Doonesbury by Garry Trudeau for August 31, 1980
Transcript:
Zonker: I wonder when school starts. No I don't. Not really. Mike: Zonker, do you ever wonder whether the search for the perfect tan is worth the time you put into it? Zonker: I'm not sure I understand the question, Mike. Mike: Well, to put it less delicately, isn't tanning something of a shallow pursuit? Zonker: On the contrary, Michael. Paradoxically, tanning is anything but skin-deep. As Tony Bennett once remarked, "To tan is to live, and vice versa." Sun worshipping is not merely recreational of cosmetic, it is, at its core, highly spiritual, with rites as elaborate as those in a Japanese tea ceremony.
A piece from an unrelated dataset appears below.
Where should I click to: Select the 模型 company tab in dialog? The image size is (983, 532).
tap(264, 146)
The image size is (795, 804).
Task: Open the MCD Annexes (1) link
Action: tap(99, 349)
You see, Mike, tanning is a whole lifestyle unto itself. With its own customs and bi-laws and folkcore, and a rich and honorable tradition that goes all teh way back to to 1931! Tanning has brought purpose into my life, Mike. If I died tomorrow, the papers would say, "Sophomore, dead at 20, winner of the 1980 Jack Ford Medal for excellence in tanning." There it would be - my place in the sun. Mike: So to speak... Zonker: Right. Of course, I''m not kidding myself. They'd probably only use it to sell papers.